• [WHAT THE EXERCISE ASKS]:
Below are the records; repeat exactly their lines between the line holding "Where should I" and the line holding "You are a computer-use agent. 455x301 pixels.", inclusive, skipping the pictures.

··· DATA SECTION ···

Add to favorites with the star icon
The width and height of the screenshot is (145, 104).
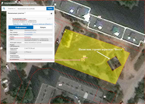51,14
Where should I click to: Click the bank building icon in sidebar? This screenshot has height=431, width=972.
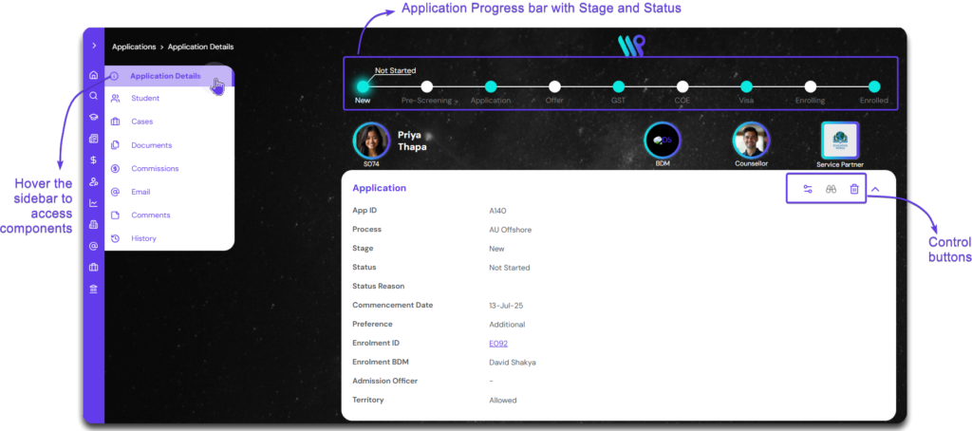[x=93, y=289]
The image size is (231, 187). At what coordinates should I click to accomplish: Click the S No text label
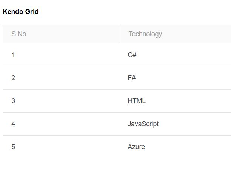(19, 34)
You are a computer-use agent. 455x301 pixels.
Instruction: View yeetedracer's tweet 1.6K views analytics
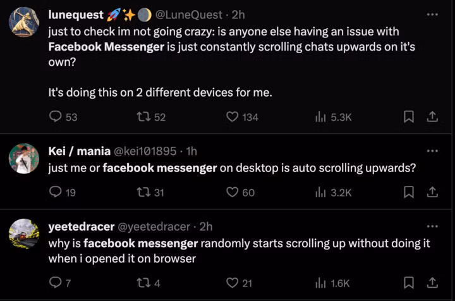tap(321, 283)
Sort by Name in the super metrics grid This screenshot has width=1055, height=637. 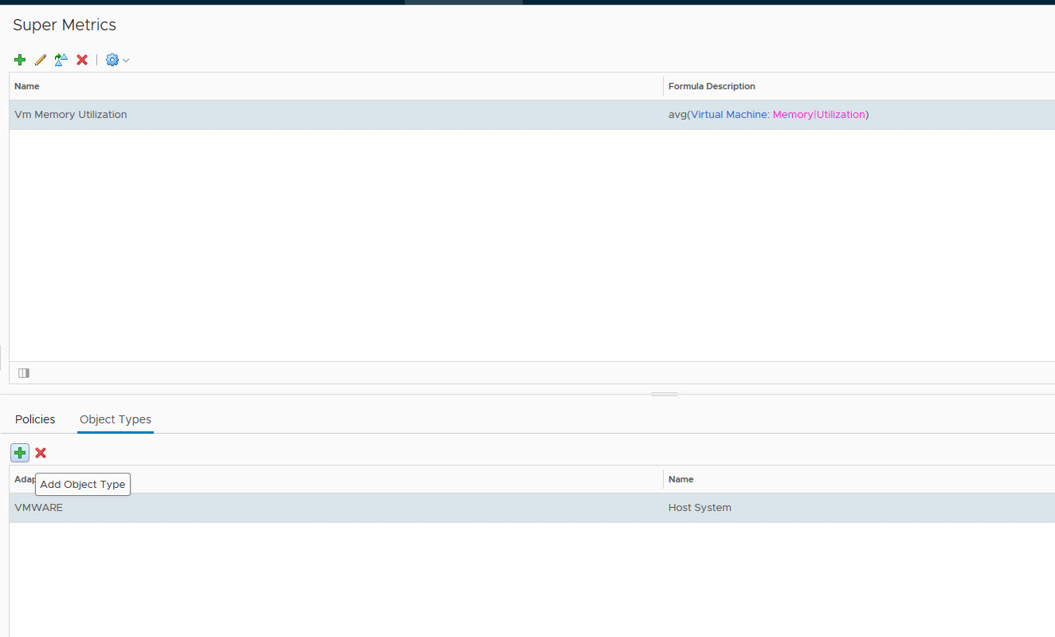pyautogui.click(x=27, y=86)
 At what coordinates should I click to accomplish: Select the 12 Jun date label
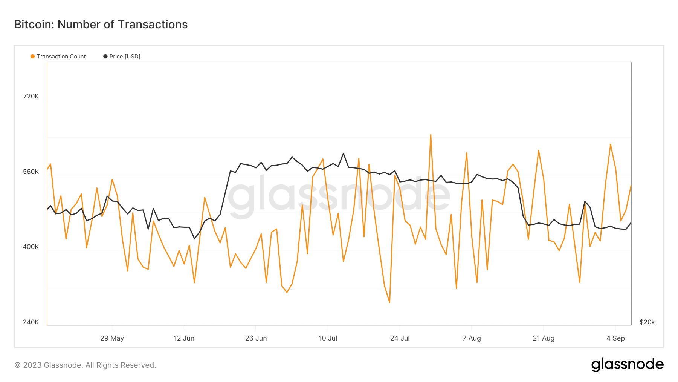184,338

···

• [WRITTEN ANSWER]:
Where should I click to: Click the bank building icon in sidebar? This screenshot has height=431, width=972.
[x=93, y=289]
The image size is (231, 187). At what coordinates should I click to accomplish: Click the S No text label
(19, 34)
You are a computer-use agent. 455x301 pixels.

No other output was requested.